Want to know all the things that are not perfect in me? Oh please say no, as we could be here all day!!!
Perfect mum……..Most definitely not!!
Perfect person…….oh please!!! I may train in empathy and emotional development, but I am authentic, so I have an ego like everyone else. I am NOT perfect, but I am authentic.
The mistakes that I have made in communication and decisions in my life are multiple and once more are on going. I have beaten myself up emotionally over the years, questioned and analysed. I have acted in ‘perfect’ ways and then unravelled for some reason and acted in ways that this little voice in my head says ‘what are you doing?’ But through out it all, I have been real and authentically me. Yes that’s right, real and authentic. And in embracing those two attributes I have opened my mind to learn, connect with my vulnerabilities and imperfections and grow.
I know now when my ego is in the driving seat and when it shouldn’t be. I know now the value of authentic communication, because I have experienced enough of both receiving it ….and not, to truly understand how it feels. I have parented in extreme circumstances and following losing a child at 15, I have had to look into my own eyes to see what is left in my soul to work with?
You see even from being a young child, I have noticed and picked up on a lack of authenticity in behaviour. You know, when someone says one thing, but there is something not consistent about their words, tone, body language or actions, often hours, days, weeks, months and even sometimes years, that inconstancy shows more obviously and you realise that what you picked up was real. They were pretending to be perfect, but losing authenticity. At now 47, I have seen this multiple times and can recognise when I do it. I have seen it both in individuals and organisations. I have seen it and felt it, personally and professionally.
Policies and procedures often create this, when they are used try to manage us human beings and stop any errors. People are forced into a tick box world and ‘say all the right things’ but show no real emotions which lacks authenticity. Who among us want a sorry for a wrong doing against us, if we think the person really doesn’t mean it. Does that not communicate the total opposite if authenticity.
To be authentic though, you must be vulnerable enough to understand yourself, accept and own your emotions…..YES ALL OF THEM! You must be transparent. If you don’t feel something, then don’t pretend you do – not always easy, but something worth trying to do – because then you have integrity. As human beings, we recognise fake, but sometimes, we need to be honest with ourselves and recognise when we are slipping into that too….because we all will from time to time, to survive, while we try to understand sometimes complex feelings and interactions.
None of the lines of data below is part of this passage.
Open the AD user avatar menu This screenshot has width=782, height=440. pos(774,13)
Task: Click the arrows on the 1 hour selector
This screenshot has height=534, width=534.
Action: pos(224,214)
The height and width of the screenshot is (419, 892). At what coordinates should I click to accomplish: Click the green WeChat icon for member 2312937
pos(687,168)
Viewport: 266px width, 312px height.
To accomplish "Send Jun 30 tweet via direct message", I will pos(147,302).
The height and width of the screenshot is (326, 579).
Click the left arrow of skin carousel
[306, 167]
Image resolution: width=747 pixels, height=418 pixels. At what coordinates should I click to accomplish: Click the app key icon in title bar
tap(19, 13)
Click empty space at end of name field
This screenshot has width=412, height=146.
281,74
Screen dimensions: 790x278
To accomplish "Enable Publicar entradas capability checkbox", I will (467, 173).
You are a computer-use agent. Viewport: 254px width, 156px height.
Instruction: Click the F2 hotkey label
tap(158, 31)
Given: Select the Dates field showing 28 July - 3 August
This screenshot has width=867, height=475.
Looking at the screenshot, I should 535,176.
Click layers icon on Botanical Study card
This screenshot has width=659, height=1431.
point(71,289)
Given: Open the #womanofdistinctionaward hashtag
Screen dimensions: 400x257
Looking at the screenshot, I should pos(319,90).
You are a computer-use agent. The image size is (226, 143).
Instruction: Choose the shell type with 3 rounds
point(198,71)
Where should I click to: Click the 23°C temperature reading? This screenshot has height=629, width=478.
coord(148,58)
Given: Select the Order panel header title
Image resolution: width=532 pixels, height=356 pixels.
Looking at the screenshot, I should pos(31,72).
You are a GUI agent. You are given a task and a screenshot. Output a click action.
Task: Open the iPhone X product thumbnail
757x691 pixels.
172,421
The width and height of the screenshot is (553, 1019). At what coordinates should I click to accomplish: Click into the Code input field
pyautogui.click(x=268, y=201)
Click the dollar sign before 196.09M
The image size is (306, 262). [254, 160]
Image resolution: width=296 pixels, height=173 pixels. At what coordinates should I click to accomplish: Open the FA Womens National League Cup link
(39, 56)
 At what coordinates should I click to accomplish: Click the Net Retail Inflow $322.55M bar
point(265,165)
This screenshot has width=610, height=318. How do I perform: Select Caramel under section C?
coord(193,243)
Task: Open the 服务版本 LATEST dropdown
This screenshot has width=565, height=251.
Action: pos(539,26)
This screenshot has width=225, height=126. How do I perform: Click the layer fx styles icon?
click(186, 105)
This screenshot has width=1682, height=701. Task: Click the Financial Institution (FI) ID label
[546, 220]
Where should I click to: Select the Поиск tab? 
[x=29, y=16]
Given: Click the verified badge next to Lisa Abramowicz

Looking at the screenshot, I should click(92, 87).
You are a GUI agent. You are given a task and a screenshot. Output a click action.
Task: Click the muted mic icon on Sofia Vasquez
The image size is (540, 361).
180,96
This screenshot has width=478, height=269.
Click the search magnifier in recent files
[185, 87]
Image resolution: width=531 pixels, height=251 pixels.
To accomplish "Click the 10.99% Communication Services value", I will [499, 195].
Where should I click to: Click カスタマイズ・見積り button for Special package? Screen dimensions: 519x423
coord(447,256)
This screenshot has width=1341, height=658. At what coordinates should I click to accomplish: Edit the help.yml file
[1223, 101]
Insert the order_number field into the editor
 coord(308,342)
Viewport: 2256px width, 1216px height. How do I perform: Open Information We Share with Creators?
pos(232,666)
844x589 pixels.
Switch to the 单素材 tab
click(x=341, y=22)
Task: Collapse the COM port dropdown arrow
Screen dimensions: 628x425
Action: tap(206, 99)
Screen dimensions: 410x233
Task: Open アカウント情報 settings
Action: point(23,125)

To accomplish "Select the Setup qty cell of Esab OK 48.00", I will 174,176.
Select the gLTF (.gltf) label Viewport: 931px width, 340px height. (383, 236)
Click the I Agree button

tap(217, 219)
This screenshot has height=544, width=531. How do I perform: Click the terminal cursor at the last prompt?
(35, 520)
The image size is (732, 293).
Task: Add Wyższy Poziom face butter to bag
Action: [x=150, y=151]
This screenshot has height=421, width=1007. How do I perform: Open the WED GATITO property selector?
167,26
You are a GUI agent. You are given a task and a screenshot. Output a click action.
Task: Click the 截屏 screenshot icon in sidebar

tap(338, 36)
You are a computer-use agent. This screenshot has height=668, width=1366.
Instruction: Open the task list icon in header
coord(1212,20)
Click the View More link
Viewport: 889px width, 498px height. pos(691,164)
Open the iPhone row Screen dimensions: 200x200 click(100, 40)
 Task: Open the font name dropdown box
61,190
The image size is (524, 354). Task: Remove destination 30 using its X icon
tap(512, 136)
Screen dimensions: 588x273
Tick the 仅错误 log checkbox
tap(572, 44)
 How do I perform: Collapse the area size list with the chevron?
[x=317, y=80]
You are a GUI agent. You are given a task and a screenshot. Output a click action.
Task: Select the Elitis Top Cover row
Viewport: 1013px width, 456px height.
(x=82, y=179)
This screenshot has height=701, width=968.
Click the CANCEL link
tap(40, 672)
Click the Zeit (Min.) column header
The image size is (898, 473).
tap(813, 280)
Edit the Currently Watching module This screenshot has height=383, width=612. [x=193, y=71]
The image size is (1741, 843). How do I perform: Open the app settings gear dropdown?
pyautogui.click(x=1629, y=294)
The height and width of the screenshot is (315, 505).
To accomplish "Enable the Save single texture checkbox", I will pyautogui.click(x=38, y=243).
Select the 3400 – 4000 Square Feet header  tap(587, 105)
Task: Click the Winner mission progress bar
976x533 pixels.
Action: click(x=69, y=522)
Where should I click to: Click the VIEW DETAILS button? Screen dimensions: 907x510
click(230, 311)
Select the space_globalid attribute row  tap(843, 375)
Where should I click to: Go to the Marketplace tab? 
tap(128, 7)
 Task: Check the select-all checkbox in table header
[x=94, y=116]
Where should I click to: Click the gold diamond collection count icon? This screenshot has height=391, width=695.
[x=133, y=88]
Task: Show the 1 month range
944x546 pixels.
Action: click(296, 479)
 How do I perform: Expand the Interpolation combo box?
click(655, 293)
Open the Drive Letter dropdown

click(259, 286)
In my training and consultancy work, which is the epitome of honest and authentic, as I lay myself emotionally bare in demonstrating and cultivating empathy and emotional development, I discuss incongurence and the difficulties that presents when we feel we do match the ‘perfect’ version of ourselves we hope to be. I encourage people to discuss when things have gone well or not, as that is real. Who among us can say that we always act as we should or that we never question ourselves. I am not a someone who talks the talks but has never walked the walk. I know how hard empathy can be and I know what gets in the way sometimes, I had to find it for doctors and a hospital who I felt left my child, and who showed none to me. But I did and it helped….it helped the situation, the outcome, and it helped me long-term too. I know the benefits. And that is what connects me, authentically to those I work with.
Its why…since I was little, to 47 and for the remainder of my life, I will believe in authenticity over perfection. It is honest, transparent and real.